【ヒロアカ】手のひらのぬくもり※トリップ【相澤/轟/爆豪】
第3章 #3 影・術・夢
ーーー祥sideーーー
ダメだった…。
明日も仕事があるというのに、ベッドを奪ってしまうことになるとは…。
申し訳なさすぎる…。
仕事で疲れ果て、ソファで寝てしまった翌日の疲れ具合がどれだけなものかは、社会人あるあるでとても痛感していたので、本当にベッドを譲りたかった…。
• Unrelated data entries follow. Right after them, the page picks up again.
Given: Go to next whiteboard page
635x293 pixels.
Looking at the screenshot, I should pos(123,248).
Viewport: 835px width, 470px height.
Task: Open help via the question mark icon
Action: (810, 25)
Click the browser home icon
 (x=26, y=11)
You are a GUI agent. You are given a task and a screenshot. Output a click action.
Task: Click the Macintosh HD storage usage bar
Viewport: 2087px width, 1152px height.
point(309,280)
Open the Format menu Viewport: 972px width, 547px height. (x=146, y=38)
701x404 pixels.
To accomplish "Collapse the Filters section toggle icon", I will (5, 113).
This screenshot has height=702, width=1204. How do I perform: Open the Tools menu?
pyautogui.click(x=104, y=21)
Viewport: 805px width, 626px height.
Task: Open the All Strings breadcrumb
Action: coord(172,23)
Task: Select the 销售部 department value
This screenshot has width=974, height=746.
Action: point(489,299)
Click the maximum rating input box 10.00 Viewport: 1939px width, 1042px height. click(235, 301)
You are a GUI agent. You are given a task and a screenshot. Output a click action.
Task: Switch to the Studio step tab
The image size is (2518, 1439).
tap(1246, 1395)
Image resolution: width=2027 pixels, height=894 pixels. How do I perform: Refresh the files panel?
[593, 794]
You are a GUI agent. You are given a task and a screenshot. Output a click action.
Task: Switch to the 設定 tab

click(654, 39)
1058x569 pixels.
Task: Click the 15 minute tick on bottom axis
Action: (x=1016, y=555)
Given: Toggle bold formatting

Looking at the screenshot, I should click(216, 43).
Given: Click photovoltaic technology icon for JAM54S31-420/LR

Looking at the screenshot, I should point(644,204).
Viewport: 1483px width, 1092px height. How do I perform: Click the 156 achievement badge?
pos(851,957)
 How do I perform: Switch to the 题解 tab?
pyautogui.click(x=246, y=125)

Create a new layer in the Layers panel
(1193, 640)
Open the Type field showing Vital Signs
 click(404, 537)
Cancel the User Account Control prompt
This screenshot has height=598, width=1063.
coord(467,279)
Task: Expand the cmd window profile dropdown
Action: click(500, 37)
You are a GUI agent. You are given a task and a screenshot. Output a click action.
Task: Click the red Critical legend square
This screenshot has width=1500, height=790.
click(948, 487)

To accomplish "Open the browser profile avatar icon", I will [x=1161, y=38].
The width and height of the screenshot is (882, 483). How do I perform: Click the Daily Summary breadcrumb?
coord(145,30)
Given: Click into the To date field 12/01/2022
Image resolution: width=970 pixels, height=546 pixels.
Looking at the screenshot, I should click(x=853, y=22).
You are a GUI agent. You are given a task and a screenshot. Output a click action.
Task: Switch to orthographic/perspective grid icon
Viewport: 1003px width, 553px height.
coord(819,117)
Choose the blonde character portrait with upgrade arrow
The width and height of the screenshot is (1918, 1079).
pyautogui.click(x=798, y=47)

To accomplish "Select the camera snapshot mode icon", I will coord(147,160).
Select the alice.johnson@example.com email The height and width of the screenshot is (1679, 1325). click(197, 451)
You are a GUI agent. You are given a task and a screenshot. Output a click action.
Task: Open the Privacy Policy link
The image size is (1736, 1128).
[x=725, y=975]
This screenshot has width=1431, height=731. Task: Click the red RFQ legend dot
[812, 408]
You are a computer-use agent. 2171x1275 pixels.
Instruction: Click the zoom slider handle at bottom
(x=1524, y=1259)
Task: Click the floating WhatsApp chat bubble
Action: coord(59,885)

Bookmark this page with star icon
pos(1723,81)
そして、去り際に触れられた頭に、ほんの少し感覚が残っているような気がして、私はそっと自分の頭に手を置いてみた。
(顔が熱いのがわかる…)
なでられたのとか、いつぶりだろう?
子供の時は、親に褒められるとうれしくて心があったかくなったのを覚えている。
でも大人になってから人に頭を撫でられるなんてことはなかったから、なんだか恥ずかしくなってしまった。
「はー…だめだ。寝よう。」
頭に置いていた自分の手をパタパタと顔を仰ぐように動かし、熱を冷ます。
少しため息をついて、私は諦めるようにベッドへダイブした。
枕に顔をうずめると、知らないにおいがした。
(そういや、他人のベッドで寝るなんてしたことないや。)
これが消太のにおいかぁ…なんてことを思いながら横になっていたら、急に睡魔が襲ってきた。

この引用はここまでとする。